With Autodesk’s research team working in the same space as the artists-in-residence, the flow of inspiration runs in both directions.

“Employees have access to the workshop, and people who are already employees could very well apply to be residents themselves,” Salvagione noted. “Sometimes I don’t know if someone’s an artist or an employee when I’m walking through the space.”

That type of close collaboration is particularly beneficial for Autodesk’s software development team. In addition to providing compelling demonstrations for the outside world of what Autodesk’s software is already capable of, the artists often also expose flaws in the current design, or a need for additional features.

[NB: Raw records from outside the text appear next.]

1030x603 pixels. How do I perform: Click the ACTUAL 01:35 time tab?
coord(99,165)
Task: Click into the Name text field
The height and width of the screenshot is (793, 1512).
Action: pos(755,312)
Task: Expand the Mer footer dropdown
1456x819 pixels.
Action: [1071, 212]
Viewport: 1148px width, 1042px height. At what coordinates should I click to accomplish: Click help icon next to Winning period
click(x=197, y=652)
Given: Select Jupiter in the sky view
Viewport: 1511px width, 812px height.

“They’re our ‘customer zero’, the first person outside the development team that actually gets a chance to use the software,” Salvagione explained. That feedback then gives Autodesk’s developers an early chance to identify missing functionality, to test out new features, or get initial feedback on possible interface designs.

“The manufacturers particularly enjoy the weekly meetings with the artists, because they see what else can be done,” said Salvagione, “and by having them in house, we really gain a sense of what our customers are doing and how they’re doing it.”

“They’re our ‘customer zero’, the first person outside the development team that actually gets a chance to use the software.”

—Paulo Salvagione, Autodesk’s Artist-in-Residence Program Manager

The Next Cohort

The option to work within Pier 9 is not only available to Autodesk’s own employees, but also to key clients. After customers were given a tour of the facility and kept asking how they could participate in it, Salvagione was tasked with organizing a client collaboration. The result was Autodesk’s Innovators-in-Residence program.

Organizations that have taken part in the program include the US Marines, who had a team spend four months at Pier 9 developing a design for a new 3D-printed drone, and Levi Strauss & Co, who have two members of their Innovation Design team currently in residence at Pier 9.

As Salvagione’s plans for the next five years, his chief ambition is to expand the range of people he brings into Pier 9. This potentially means adding residency programs to Autodesk’s other centers in Toronto and Boston. Of course, the interest in the program is global.

“I have employees from Barcelona asking if they can use their sabbatical to come and work at Pier 9,” he said. “I’m working with our diversity VP to bring a much broader range of individuals in the program. We have a huge educational division working with a number of schools all over the world and I’d love to see a couple of residents come through that.”

When it comes to selecting the next cohort of artists, program leaders have only one stipulation: Artists must be excited to use Autodesk technology to create (and document) surprising, innovation projects.

“This is all about helping us find intersections that aren’t traditional,” Salvagione explained. “We already have people looking at Internet-of-Things for the home, but what does it look like in the dance community? What happens when you mix 3D printing with post-consumer waste? Pier 9 is about finding the unknown unknowns.”